Un concerto a pagamento è sempre escludente: chi non paga non può entrare, e sono pochi gli eventi artistici e culturali proprio universali. Da piccolo adoravo imbucarmi ai concerti e ai festival attraversando le reti, o arrampicarmi per vedere i concerti gratis; due estati fa, proprio a un concerto di Capossela a Pisa, diverse centinaia di persone hanno scavalcato le transenne per reclamare il diritto alla cultura gratuita. Ma i concerti sono rituali conviviali, la musica e il ballo riconnettono le persone tra loro, con il luogo, con il contesto. L’industria dello spettacolo fa il possibile per disattivare le potenzialità sovversive di questi momenti per estrarne profitto, ma deve negoziare con la voglia di stare insieme e di rompere le barriere. Ora un intero festival, e chissà quanti altri, sono stati schiacciati in una griglia fatta apposta per separare, parcellizzare, riorganizzare lo spazio e le persone. Il lasciapassare, la patente vaccinale, chiesta insistentemente a ogni posto di blocco, è l’ultimo assalto in questa battaglia anti-conviviale mossa contro ogni segnale di risveglio della società. Si impone di mantenere certe distanze, di evitare gli incontri inaspettati, così come di parlare di alcuni temi e di temere ciò che non è immediatamente riconoscibile – la paura ora non è più dei terroristi ma dei non vaccinati, ma la struttura è la stessa. Questi contenitori escludenti sono pensati per assorbire e schiacciare definitivamente il contenuto, cioè ogni possibile spunto per cambiare i rapporti sociali. «Non ci sono più posti dove la gente possa discutere delle realtà che li riguardano – scrive Débord in un commento del 1984 alla Società dello spettacolo –, perché non possono più liberarsi durevolmente della schiacciante presenza del discorso mediatico e delle varie forze organizzate per trasmetterlo».

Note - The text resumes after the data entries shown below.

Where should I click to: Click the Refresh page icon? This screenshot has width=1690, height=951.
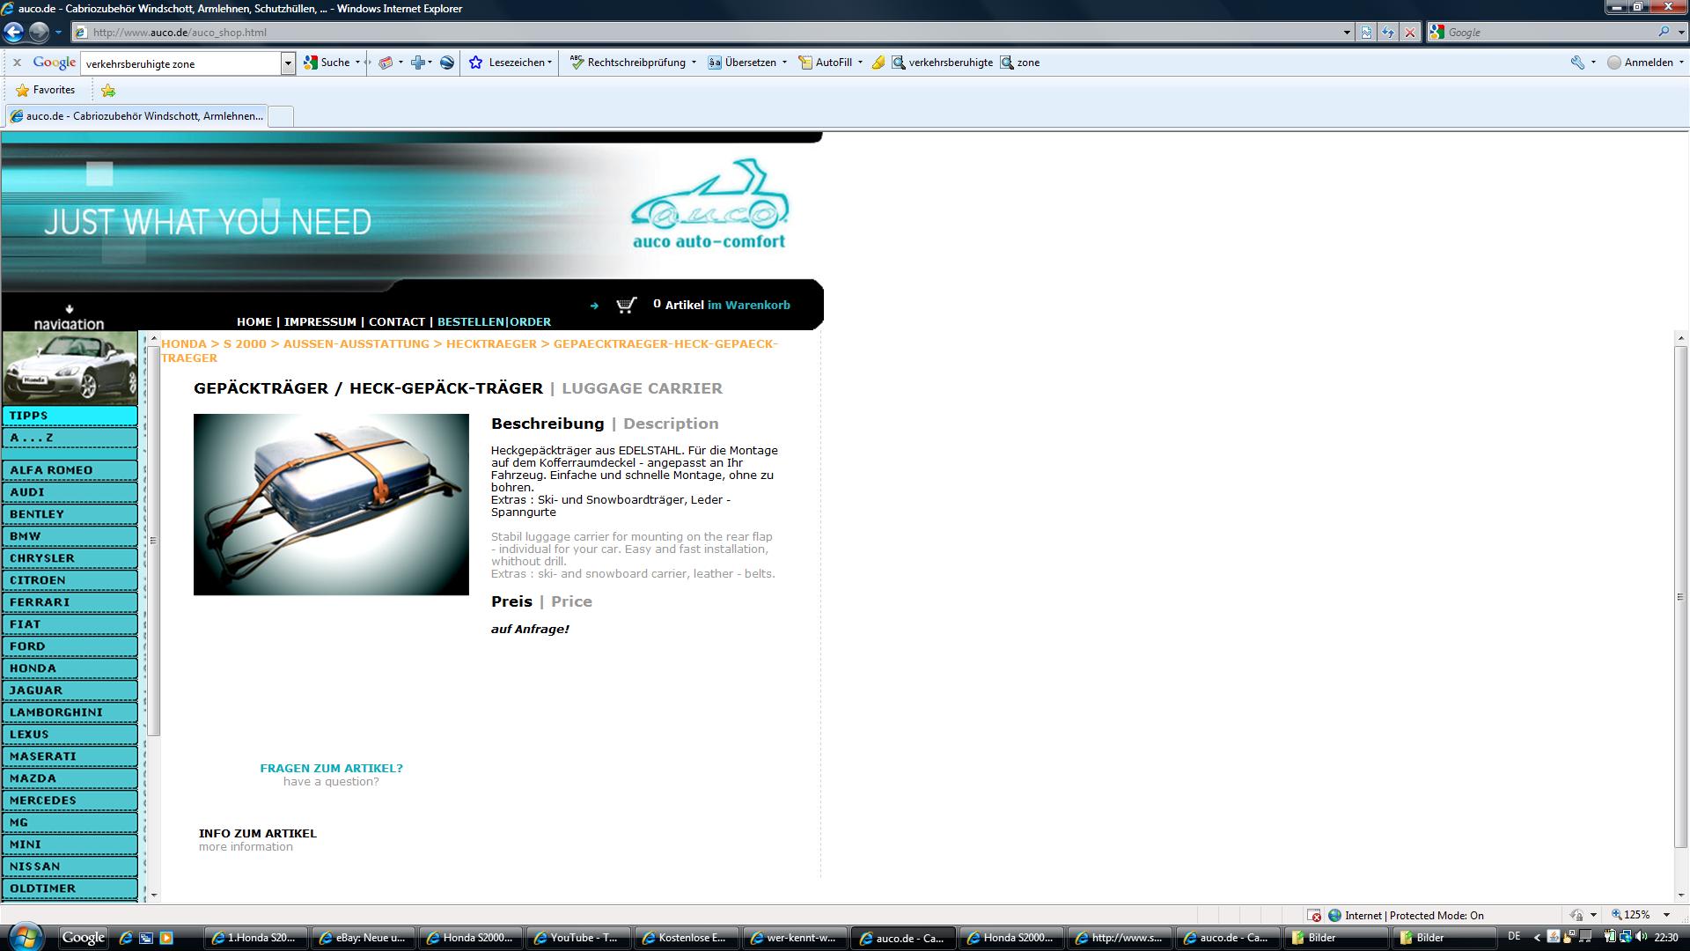[1388, 33]
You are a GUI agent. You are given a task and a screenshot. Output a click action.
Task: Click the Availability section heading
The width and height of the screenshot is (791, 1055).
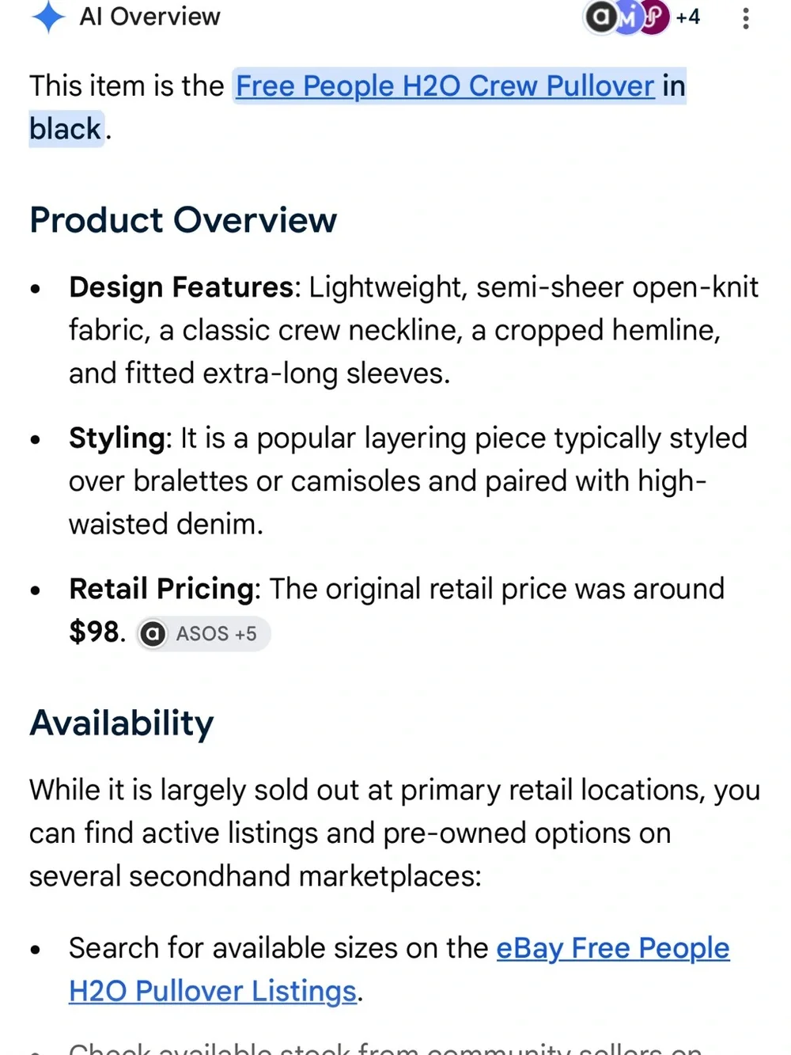(x=122, y=723)
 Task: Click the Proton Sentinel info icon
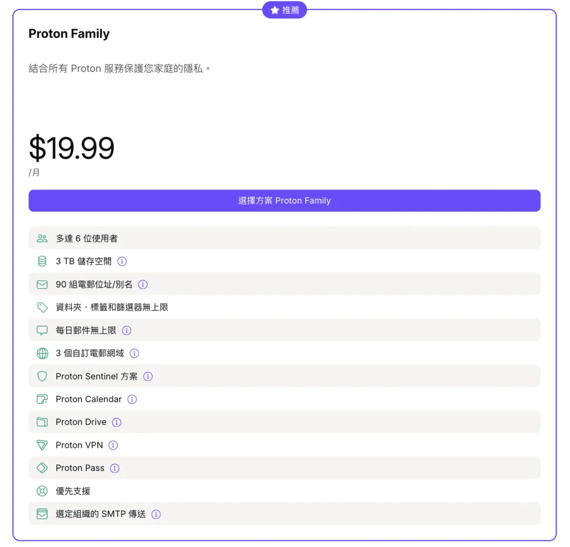pyautogui.click(x=148, y=376)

Sotto lo sguardo vigile delle forze di sicurezza, seduti sulle nostre balle di fieno, un pomeriggio abbiamo sentito un intervento straordinario di Carlo Ginzburg, il più importante storico italiano. Dopo avere raccontato il lavoro sulla stregoneria nel Cinquecento, basato sui verbali dell’Inquisizione, Ginzburg spiega di quando scoprì i “benandanti”, gruppi di contadini del Friuli che dichiaravano all’Inquisizione di riunirsi in sogno nel campo di Iosafat per lottare contro le streghe e gli stregoni e garantire la fertilità della terra. Quando venivano accusati di stregoneria, i benandanti rispondevano di essere non streghe e stregoni ma i loro nemici. Nel corso dei processi, però, gli imputati iniziarono ad adottare il discorso degli accusatori, dichiarando di essere loro stessi streghe e stregoni. Alla fine della conferenza un ragazzo fa una domanda difficile: «Chi sono i benandanti oggi?». Ginzburg dice di non saper rispondere. Gente che oggi sogna di riunirsi in un campo per combattere una guerra immaginaria contro streghe e stregoni? Mi guardo intorno: eccoli qui i benandanti, seduti su queste balle di fieno. Viaggiando in questo posto lontano dalle nostre città, riunendoci in rituali notturni, in parte reali e in parte onirici, sogniamo di star lottando contro i demoni che stanno desertificando il mondo, contro la stregoneria capitalista, e in qualche modo ci assicuriamo un anno lavorativo più fertile, più tollerabile. Ma come i benandanti schiacciati dalle categorie e dalle definizioni degli inquisitori, anche noi stiamo scivolando nel punto di vista dei nostri nemici. Questo campo ora è pieno di streghe, e non si capisce più se siamo in guerra contro di loro o se siamo diventati streghe e stregoni anche noi. La tentazione di Sant’Antonio: “Metter la morte fuori dai vivi / Che non danneggi la produzione / Tenerla a parte negli ospedali / Togliere i santi e mettere i preti / Togliere il sacro, lasciare i decreti”.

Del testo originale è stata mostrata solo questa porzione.